Input for this task -
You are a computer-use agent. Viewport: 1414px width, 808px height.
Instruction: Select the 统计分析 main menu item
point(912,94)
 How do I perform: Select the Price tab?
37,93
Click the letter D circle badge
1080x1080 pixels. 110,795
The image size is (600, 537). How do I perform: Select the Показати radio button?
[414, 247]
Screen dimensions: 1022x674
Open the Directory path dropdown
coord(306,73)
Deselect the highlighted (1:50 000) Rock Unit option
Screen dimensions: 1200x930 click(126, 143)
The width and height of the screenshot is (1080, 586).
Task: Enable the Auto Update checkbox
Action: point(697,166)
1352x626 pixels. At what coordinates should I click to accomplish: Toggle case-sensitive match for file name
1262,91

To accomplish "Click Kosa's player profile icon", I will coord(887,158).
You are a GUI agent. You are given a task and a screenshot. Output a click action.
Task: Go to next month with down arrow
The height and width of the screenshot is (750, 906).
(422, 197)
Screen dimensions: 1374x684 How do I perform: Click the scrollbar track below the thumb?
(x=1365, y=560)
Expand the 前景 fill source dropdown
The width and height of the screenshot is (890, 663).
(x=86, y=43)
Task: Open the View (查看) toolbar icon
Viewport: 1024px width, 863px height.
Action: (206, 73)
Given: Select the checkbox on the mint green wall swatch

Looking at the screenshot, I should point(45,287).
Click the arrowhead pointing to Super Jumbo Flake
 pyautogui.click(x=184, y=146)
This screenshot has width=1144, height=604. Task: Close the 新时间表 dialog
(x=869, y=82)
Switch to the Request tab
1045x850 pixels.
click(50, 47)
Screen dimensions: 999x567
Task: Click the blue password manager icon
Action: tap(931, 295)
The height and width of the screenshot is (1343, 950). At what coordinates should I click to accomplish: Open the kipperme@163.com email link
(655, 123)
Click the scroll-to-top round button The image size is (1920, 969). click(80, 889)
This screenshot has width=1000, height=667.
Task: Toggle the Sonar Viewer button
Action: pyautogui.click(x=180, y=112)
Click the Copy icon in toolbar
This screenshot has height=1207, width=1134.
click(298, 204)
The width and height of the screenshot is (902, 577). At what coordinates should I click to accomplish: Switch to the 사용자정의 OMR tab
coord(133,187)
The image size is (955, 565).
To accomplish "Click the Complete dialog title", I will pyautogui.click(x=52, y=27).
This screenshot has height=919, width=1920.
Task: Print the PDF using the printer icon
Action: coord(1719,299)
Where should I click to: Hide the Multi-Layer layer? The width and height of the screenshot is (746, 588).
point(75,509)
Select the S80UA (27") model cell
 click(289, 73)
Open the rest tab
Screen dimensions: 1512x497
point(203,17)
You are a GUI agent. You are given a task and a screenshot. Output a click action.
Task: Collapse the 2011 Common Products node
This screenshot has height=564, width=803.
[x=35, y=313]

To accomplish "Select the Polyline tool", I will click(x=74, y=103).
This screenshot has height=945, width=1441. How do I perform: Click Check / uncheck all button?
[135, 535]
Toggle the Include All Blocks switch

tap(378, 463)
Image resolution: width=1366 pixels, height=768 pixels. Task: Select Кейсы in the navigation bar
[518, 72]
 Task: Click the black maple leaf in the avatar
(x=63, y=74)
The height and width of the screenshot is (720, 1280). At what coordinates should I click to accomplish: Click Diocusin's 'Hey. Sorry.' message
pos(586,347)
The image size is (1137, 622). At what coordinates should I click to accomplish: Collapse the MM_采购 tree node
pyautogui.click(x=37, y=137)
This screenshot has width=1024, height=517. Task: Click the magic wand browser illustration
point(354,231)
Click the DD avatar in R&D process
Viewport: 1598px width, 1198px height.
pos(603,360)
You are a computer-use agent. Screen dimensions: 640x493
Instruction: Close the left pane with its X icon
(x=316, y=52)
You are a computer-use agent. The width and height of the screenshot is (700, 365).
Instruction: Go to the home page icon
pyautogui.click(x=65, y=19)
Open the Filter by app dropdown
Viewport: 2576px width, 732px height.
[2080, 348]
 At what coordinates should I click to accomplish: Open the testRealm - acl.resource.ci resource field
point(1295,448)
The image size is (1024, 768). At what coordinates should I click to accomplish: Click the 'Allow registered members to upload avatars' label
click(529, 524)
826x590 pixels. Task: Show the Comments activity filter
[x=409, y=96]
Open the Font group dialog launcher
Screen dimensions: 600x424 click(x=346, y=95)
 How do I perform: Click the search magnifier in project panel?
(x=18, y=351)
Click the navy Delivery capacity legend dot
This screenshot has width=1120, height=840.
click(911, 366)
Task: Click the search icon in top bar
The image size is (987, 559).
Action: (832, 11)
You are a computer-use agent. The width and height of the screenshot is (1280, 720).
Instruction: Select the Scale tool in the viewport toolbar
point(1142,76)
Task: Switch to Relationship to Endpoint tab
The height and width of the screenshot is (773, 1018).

What is required - Go through the records and report each line that contains "computer".

Exercise solution -
You are a computer-use agent. Viewport: 1414px width, 808px height.
You are a computer-use agent. Screen dimensions: 640x493
You are a computer-use agent. The width and height of the screenshot is (700, 365).
You are a computer-use agent. The width and height of the screenshot is (1280, 720).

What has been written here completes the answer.